OBJECTIF:
Recopiez tous les enregistrements ci-dessous, ligne par ligne, sans rien y changer.

INFORMATIONS AFFICHÉES:
· · · ·
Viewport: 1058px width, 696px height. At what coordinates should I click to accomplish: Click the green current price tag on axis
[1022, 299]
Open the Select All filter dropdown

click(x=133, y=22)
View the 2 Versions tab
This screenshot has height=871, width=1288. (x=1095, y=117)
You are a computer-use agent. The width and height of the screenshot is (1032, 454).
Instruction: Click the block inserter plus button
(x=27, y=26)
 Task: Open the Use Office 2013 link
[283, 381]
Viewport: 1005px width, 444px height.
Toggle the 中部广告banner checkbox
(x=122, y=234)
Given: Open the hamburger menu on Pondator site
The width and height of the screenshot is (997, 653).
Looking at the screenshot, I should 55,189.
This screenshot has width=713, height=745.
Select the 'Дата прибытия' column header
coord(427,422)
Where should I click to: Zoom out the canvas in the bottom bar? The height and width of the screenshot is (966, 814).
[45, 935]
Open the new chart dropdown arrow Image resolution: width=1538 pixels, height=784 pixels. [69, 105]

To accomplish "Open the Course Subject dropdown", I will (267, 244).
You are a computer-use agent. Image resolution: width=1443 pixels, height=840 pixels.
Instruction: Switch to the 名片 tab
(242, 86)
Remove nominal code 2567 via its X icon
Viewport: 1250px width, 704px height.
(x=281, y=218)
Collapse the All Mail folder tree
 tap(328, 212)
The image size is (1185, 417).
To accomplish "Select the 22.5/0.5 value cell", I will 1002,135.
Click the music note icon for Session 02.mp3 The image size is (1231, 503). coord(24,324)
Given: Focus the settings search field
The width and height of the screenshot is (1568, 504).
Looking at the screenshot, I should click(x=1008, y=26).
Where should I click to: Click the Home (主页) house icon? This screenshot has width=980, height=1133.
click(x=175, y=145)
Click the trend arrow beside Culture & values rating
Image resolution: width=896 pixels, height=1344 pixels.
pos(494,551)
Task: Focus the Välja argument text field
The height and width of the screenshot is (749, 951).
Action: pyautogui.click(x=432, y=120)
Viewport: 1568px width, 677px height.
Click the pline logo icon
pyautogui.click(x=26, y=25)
· · · ·
SOLUTION DE L'EXERCICE:
Viewport: 1058px width, 696px height. At what coordinates should I click to accomplish: Click the green current price tag on axis
[1022, 299]
Open the Select All filter dropdown

click(x=133, y=22)
View the 2 Versions tab
This screenshot has height=871, width=1288. (x=1095, y=117)
You are a computer-use agent. The width and height of the screenshot is (1032, 454).
Instruction: Click the block inserter plus button
(x=27, y=26)
 Task: Open the Use Office 2013 link
[283, 381]
Viewport: 1005px width, 444px height.
Toggle the 中部广告banner checkbox
(x=122, y=234)
Given: Open the hamburger menu on Pondator site
The width and height of the screenshot is (997, 653).
Looking at the screenshot, I should 55,189.
This screenshot has width=713, height=745.
Select the 'Дата прибытия' column header
coord(427,422)
Where should I click to: Zoom out the canvas in the bottom bar? The height and width of the screenshot is (966, 814).
[45, 935]
Open the new chart dropdown arrow Image resolution: width=1538 pixels, height=784 pixels. [69, 105]

To accomplish "Open the Course Subject dropdown", I will (267, 244).
You are a computer-use agent. Image resolution: width=1443 pixels, height=840 pixels.
Instruction: Switch to the 名片 tab
(242, 86)
Remove nominal code 2567 via its X icon
Viewport: 1250px width, 704px height.
(x=281, y=218)
Collapse the All Mail folder tree
 tap(328, 212)
The image size is (1185, 417).
To accomplish "Select the 22.5/0.5 value cell", I will 1002,135.
Click the music note icon for Session 02.mp3 The image size is (1231, 503). coord(24,324)
Given: Focus the settings search field
The width and height of the screenshot is (1568, 504).
Looking at the screenshot, I should click(x=1008, y=26).
Where should I click to: Click the Home (主页) house icon? This screenshot has width=980, height=1133.
click(x=175, y=145)
Click the trend arrow beside Culture & values rating
Image resolution: width=896 pixels, height=1344 pixels.
pos(494,551)
Task: Focus the Välja argument text field
The height and width of the screenshot is (749, 951).
Action: pyautogui.click(x=432, y=120)
Viewport: 1568px width, 677px height.
Click the pline logo icon
pyautogui.click(x=26, y=25)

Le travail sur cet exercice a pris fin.